-------- DOCUMENT SOURCE

En Iran, la répression se durcit contre les dissidents à l’approche de l’élection présidentielle qui doit avoir lieu le 14 juin, écrit Amnesty International dans une nouvelle synthèse rendue publique mercredi 12 juin.
Ce document, intitulé Iran: Repression of dissent intensifies in run-up to presidential elections, recense des dizaines d’arrestations arbitraires et de violations des droits humains commises à la veille du scrutin, dont sont notamment victimes les journalistes, les militants politiques, les syndicalistes, les partisans d’une amélioration des droits des minorités ethniques et religieuses et les étudiants.
« Le durcissement de la répression traduit la volonté scandaleuse des autorités iraniennes de faire taire les voix discordantes à la veille de l’élection présidentielle, a dénoncé Philip Luther, directeur du programme Afrique du Nord et Moyen-Orient d’Amnesty International.
« La récente recrudescence des violations, notamment les persécutions ciblant les dissidents politiques, met en lumière le mépris constant et éhonté de l’Iran à l’égard des normes relatives aux droits humains, et trahit l’absence criante de discours sérieux sur les droits fondamentaux dans le cadre de la campagne électorale. »

----------------
-------- DONNÉES FOURNIES

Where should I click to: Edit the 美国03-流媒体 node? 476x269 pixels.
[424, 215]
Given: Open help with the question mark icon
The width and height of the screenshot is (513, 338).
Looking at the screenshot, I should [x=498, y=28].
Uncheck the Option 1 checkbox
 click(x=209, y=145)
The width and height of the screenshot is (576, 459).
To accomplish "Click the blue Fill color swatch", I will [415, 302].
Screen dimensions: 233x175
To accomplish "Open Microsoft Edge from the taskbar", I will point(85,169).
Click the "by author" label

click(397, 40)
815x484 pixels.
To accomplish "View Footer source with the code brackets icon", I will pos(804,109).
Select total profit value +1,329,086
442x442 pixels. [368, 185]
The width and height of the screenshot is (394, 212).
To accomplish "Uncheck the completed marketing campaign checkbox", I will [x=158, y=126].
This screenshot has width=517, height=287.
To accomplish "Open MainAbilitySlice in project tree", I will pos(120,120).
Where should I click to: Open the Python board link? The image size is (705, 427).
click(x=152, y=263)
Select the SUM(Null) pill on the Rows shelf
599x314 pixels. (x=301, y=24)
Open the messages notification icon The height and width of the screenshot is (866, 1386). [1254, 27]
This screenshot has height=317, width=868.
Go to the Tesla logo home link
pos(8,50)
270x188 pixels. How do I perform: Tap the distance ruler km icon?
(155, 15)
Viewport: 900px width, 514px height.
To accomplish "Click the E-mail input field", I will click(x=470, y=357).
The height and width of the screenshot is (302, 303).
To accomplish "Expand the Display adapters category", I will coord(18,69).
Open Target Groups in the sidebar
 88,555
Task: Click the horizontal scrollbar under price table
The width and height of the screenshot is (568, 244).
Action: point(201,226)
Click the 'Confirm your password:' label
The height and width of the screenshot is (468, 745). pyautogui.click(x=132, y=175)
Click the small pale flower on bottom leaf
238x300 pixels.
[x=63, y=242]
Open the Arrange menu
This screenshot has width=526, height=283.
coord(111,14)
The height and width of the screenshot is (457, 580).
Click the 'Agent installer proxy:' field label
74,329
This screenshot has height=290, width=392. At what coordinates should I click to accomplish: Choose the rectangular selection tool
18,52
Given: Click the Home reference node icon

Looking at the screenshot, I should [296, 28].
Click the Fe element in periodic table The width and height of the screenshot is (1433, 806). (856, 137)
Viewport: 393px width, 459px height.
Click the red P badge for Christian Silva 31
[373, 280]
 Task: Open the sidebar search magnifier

----------------

**TRAVAIL À RÉALISER:**
**a.** Traduisez en anglais cette phrase du document source : « En Iran, la répression se durcit contre les dissidents à l’approche de l’élection présidentielle qui doit avoir lieu le 14 juin, écrit Amnesty International dans une nouvelle synthèse rendue publique mercredi 12 juin. »
**b.** D’après Philip Luther dans le document source, qu’est-ce que traduit le durcissement de la répression ? Répondez en une à trois phrases.
**c.** Recopiez le passage du document source en commençant aux mots « En Iran, la » et en vous arrêtant après « Moyen-Orient d’Amnesty International. ».

**RÉSULTATS PAR TÂCHE:**
**a.** In Iran, repression against dissidents is intensifying in the run-up to the presidential election scheduled for June 14, Amnesty International writes in a new briefing released on Wednesday, June 12.

**b.** Selon Philip Luther, le durcissement de la répression traduit la volonté scandaleuse des autorités iraniennes de faire taire les voix discordantes à la veille de l’élection présidentielle.

**c.**
En Iran, la répression se durcit contre les dissidents à l’approche de l’élection présidentielle qui doit avoir lieu le 14 juin, écrit Amnesty International dans une nouvelle synthèse rendue publique mercredi 12 juin.
Ce document, intitulé Iran: Repression of dissent intensifies in run-up to presidential elections, recense des dizaines d’arrestations arbitraires et de violations des droits humains commises à la veille du scrutin, dont sont notamment victimes les journalistes, les militants politiques, les syndicalistes, les partisans d’une amélioration des droits des minorités ethniques et religieuses et les étudiants.
« Le durcissement de la répression traduit la volonté scandaleuse des autorités iraniennes de faire taire les voix discordantes à la veille de l’élection présidentielle, a dénoncé Philip Luther, directeur du programme Afrique du Nord et Moyen-Orient d’Amnesty International.